Strictly speaking, the writer's life is not for me. I have no interest spending my days behind a keyboard, indoors, deep in abstract thought or trying to inhabit the minds of characters that live in my head. No thank you. I would rather be outside, living life, and trying to communicate that in some way. And that is part of what Jim Harrison represents for me: living an interesting life.

He spent his life doing things he loved, outside. He did things that you read out, dream about, in some cases forget about. He lived a rich life. With his dogs:

Barring love I'll take my life in large doses alone--rivers, forests, fish, grouse, mountains.

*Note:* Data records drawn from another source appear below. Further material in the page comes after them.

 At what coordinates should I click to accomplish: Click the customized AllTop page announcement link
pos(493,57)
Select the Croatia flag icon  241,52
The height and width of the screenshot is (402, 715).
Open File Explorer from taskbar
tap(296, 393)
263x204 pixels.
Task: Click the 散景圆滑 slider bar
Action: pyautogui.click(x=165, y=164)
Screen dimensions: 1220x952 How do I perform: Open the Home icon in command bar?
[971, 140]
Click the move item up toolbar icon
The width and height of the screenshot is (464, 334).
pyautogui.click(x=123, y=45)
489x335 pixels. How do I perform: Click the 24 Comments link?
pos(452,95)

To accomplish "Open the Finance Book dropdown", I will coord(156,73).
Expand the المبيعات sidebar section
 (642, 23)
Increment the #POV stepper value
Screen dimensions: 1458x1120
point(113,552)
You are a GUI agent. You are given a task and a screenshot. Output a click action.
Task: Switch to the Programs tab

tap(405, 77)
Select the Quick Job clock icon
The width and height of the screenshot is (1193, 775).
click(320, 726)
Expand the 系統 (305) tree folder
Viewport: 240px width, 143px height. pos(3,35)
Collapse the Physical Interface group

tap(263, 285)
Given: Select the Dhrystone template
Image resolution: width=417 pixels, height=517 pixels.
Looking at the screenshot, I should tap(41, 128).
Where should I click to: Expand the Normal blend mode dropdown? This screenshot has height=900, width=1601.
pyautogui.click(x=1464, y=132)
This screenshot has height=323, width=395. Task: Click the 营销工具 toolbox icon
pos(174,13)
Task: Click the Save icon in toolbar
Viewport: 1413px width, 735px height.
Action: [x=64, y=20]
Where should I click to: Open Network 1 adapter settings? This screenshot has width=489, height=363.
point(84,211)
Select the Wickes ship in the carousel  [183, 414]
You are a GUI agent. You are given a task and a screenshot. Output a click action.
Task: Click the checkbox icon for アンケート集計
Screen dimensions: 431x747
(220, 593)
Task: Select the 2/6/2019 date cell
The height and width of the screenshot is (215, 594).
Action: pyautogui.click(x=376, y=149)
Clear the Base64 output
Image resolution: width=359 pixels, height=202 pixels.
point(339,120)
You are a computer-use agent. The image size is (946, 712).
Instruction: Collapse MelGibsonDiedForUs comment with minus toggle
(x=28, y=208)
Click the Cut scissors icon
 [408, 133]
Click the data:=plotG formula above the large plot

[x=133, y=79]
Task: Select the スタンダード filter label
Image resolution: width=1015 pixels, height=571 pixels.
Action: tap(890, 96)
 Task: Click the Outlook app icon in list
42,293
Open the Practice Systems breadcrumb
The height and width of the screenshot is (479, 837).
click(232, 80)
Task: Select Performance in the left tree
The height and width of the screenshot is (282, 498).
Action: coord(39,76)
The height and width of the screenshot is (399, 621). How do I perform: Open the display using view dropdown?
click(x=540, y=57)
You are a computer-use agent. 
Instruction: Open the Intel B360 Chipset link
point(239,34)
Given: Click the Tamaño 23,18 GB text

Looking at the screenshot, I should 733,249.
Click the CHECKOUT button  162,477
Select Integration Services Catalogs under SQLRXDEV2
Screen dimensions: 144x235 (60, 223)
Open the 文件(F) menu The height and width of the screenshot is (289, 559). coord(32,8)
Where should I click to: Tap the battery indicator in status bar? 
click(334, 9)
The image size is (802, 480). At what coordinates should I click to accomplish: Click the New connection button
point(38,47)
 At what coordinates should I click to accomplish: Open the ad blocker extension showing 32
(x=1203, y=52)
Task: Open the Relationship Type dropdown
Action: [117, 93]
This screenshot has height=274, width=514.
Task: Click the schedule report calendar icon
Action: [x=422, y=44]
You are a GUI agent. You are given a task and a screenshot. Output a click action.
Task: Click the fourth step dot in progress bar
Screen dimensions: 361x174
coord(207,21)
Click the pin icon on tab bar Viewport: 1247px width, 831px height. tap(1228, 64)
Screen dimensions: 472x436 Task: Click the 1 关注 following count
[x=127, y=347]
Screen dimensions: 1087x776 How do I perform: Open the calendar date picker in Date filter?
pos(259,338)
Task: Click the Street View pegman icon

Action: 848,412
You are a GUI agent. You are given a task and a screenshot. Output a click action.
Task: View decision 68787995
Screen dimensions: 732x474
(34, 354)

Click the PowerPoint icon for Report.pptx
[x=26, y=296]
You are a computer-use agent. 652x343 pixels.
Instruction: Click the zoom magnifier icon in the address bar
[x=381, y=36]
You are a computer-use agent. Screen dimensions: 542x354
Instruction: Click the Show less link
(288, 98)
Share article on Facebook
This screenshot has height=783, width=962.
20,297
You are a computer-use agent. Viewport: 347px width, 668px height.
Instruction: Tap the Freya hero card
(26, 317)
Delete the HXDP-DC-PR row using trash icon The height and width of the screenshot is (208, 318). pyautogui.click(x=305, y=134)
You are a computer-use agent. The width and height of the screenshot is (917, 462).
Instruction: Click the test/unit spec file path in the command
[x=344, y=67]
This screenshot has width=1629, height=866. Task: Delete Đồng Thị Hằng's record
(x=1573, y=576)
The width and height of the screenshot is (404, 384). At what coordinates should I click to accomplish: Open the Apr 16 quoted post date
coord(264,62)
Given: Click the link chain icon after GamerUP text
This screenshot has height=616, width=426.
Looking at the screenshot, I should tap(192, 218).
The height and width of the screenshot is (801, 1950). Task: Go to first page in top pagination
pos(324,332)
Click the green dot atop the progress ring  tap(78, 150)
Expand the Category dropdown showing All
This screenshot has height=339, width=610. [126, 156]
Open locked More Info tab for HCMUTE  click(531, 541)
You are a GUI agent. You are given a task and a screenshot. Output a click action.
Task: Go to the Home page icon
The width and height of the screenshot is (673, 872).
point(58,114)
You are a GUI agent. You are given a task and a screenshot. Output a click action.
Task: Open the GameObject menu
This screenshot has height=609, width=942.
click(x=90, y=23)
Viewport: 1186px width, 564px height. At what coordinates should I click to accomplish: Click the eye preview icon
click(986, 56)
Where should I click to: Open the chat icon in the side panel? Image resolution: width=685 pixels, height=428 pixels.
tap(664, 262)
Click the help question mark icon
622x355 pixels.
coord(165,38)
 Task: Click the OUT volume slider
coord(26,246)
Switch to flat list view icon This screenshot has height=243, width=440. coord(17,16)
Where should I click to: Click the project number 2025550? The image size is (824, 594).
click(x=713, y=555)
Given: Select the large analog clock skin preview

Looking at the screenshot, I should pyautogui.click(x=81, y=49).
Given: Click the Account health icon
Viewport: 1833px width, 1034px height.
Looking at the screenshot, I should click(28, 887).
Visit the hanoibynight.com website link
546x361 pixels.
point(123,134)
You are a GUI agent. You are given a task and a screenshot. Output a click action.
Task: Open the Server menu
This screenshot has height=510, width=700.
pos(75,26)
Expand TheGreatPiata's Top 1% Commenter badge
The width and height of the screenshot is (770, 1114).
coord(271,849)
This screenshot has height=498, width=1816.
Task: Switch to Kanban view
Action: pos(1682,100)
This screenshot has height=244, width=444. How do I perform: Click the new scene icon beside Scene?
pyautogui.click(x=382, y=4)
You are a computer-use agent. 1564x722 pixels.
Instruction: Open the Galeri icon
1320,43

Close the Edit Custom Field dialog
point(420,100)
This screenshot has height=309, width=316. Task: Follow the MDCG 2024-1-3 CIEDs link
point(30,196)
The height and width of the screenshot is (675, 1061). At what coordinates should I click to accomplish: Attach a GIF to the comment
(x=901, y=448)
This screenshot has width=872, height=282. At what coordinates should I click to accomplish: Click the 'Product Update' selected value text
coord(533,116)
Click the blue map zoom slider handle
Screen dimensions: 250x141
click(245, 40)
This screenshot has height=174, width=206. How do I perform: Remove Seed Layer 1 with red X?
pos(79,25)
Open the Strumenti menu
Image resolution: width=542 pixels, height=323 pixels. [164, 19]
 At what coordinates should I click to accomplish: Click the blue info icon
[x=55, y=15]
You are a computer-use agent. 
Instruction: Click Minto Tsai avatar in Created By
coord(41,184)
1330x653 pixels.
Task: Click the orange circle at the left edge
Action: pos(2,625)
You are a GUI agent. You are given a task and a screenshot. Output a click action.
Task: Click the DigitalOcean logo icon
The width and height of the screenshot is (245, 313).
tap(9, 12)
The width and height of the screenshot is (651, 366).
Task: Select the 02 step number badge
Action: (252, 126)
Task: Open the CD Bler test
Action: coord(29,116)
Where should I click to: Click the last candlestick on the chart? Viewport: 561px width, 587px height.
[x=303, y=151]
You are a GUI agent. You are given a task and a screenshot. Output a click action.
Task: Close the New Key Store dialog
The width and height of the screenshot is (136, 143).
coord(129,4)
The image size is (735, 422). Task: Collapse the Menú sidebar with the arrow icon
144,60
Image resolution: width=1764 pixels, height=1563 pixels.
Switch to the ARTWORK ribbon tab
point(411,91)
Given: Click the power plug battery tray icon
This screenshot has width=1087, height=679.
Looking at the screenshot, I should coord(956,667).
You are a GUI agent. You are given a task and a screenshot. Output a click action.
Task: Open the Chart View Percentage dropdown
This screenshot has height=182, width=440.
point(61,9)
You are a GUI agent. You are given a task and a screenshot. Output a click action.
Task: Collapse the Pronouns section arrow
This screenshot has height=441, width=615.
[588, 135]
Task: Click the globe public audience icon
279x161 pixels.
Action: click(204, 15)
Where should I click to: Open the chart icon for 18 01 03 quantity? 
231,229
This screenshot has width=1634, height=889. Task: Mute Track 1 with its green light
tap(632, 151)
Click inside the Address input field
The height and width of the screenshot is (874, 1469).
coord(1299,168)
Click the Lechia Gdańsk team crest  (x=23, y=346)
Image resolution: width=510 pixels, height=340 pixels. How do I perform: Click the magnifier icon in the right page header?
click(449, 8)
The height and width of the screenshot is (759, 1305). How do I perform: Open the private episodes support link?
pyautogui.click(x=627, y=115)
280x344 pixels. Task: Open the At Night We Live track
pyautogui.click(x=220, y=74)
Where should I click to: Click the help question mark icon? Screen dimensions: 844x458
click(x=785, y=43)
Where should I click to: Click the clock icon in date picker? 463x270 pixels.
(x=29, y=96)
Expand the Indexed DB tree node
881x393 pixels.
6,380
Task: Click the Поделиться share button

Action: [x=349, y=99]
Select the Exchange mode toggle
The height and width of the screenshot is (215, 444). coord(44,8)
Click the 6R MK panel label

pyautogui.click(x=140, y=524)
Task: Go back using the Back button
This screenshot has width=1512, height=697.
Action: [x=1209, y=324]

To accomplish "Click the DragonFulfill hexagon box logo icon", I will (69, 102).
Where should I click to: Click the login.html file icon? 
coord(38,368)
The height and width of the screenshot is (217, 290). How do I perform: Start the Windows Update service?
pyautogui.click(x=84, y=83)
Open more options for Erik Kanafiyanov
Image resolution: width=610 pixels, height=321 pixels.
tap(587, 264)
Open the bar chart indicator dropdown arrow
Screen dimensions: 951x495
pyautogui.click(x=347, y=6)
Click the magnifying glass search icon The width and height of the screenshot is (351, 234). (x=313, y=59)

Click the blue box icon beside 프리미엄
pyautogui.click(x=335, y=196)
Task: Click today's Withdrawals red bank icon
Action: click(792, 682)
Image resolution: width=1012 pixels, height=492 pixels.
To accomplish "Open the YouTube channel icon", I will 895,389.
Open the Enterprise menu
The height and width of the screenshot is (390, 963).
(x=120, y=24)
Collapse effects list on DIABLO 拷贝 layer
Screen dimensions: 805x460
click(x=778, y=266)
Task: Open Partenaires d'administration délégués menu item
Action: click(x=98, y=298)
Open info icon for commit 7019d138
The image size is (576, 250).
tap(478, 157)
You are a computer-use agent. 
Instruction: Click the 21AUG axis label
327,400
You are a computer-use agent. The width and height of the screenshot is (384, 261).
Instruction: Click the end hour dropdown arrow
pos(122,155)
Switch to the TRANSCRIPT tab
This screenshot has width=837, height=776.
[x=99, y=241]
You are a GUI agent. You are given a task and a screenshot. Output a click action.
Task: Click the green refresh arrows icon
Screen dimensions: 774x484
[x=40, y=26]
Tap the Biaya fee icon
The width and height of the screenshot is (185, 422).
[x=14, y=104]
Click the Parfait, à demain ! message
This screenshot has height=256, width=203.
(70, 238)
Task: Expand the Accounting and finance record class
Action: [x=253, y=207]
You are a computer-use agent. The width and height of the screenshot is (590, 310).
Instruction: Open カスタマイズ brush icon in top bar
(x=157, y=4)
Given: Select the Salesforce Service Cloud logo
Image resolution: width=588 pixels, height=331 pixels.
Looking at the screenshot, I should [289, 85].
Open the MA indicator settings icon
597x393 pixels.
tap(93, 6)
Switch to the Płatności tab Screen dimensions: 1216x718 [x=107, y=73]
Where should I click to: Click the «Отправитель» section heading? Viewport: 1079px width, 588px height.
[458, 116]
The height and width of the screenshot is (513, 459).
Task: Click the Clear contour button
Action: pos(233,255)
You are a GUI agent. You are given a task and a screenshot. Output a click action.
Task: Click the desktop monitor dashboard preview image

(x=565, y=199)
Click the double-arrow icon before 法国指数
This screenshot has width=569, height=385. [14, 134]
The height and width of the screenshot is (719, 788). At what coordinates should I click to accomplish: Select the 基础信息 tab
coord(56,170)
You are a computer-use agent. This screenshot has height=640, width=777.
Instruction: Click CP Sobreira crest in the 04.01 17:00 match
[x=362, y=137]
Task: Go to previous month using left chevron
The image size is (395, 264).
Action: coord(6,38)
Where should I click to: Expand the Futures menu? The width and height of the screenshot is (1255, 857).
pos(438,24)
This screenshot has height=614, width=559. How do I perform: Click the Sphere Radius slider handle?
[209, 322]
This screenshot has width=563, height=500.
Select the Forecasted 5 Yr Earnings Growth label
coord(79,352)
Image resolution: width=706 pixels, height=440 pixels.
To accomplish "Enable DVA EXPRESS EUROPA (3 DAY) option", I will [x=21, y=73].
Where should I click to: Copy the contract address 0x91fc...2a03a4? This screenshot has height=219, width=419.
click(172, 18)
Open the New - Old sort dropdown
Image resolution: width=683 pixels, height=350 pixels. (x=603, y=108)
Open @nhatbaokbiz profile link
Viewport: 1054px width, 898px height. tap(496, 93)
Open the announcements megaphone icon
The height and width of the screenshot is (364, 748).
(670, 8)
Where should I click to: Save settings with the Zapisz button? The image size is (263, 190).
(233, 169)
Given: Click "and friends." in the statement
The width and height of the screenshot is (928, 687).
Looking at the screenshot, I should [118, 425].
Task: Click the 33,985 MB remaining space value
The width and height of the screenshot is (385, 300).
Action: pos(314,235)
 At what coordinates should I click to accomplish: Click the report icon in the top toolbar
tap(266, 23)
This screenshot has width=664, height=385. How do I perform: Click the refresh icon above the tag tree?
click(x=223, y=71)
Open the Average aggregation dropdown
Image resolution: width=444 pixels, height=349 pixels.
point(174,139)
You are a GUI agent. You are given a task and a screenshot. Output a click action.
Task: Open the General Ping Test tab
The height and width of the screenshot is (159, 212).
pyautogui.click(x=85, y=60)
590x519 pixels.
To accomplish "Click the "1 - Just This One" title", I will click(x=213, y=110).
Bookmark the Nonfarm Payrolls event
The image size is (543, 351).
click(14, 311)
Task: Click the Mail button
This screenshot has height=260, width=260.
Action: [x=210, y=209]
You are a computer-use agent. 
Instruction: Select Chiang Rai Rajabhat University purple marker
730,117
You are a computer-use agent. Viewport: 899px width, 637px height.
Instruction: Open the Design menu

Dogs.

Harrison, Gary Snyder, Peter Matthiessen, Edward Abbey. Those guys are the last men standing when I look for my tribe of guys who did, or are doing, what I want to do.

Life and language. I can't get enough of either, though there are plenty of times when language fails, or I don't want it. Harrison got that too:

My heart must be open to the cosmos with no language unless we invent it moment by moment in order to breathe.


Being open to the Universe as a source for language. And as a guide for life. I have been digging the remembrances of Harrison the man, and Harrison the writer. Obviously those two aspects are one and the same. He was a part of his Michigan landscape, the region. He knew it, lived it, and could write about it like no one else. I have the Eastern Shore in my bones that way, I sometimes feel.

I like when you can use the term "rugged individualism," and not have it be hyperbole or false praise. Harrison is the poster child. And that's part of how he inspires me. He doesn't make me want to go to Michigan and do what he did. He makes me want to get out and find, strike up, live my own life. To get outside. To chase dreams.

My advice is, do not try to inhabit another's soul. You have your own.